Pixel coordinate grounding data
+--
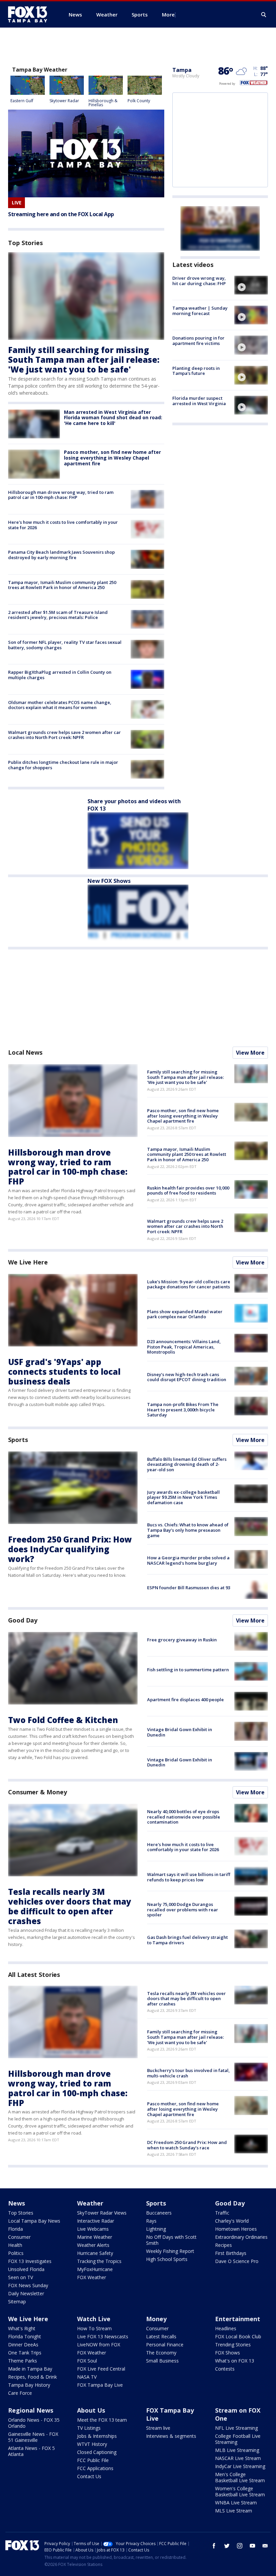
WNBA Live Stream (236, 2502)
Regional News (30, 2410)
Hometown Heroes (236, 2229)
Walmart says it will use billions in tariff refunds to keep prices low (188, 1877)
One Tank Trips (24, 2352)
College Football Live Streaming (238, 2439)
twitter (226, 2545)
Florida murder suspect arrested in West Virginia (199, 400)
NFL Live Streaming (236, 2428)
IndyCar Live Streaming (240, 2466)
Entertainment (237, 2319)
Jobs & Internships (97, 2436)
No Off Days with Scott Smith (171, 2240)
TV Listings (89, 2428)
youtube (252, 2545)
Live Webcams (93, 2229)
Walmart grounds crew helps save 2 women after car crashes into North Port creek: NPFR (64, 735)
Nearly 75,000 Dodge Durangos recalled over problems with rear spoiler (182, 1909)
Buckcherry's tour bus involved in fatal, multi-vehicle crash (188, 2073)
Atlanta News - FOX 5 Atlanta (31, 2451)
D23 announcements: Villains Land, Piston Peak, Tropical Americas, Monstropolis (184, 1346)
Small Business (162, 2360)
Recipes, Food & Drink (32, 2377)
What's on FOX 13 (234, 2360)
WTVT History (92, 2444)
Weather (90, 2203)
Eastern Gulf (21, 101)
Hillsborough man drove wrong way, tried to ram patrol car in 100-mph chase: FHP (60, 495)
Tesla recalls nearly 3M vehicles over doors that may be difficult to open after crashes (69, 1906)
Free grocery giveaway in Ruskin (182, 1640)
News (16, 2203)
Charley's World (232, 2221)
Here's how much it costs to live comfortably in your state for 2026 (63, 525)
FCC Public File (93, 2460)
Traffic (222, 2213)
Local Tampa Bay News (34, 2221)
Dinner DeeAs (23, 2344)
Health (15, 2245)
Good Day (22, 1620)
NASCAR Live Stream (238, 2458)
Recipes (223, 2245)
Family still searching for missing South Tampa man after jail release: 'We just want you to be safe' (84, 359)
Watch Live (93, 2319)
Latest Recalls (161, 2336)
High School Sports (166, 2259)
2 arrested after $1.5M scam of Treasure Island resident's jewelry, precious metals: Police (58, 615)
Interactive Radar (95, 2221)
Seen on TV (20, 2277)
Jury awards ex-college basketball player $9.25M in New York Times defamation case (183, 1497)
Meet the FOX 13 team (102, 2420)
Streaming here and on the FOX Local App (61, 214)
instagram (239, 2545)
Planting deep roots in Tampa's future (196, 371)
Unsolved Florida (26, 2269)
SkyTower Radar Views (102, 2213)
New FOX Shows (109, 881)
+--
**WHAT THIS TASK INVOLVES:**
Repeat exactly and only the lines from the start of the data above through the line that holds "Walmart grounds crew", inclusive. Pictures do not belong in the copy.

**RESPONSE TO THIS TASK:**
WNBA Live Stream (236, 2502)
Regional News (30, 2410)
Hometown Heroes (236, 2229)
Walmart says it will use billions in tariff refunds to keep prices low (188, 1877)
One Tank Trips (24, 2352)
College Football Live Streaming (238, 2439)
twitter (226, 2545)
Florida murder suspect arrested in West Virginia (199, 400)
NFL Live Streaming (236, 2428)
IndyCar Live Streaming (240, 2466)
Entertainment (237, 2319)
Jobs & Internships (97, 2436)
No Off Days with Scott Smith (171, 2240)
TV Listings (89, 2428)
youtube (252, 2545)
Live Webcams (93, 2229)
Walmart grounds crew helps save 2 women after car crashes into North Port creek: NPFR (64, 735)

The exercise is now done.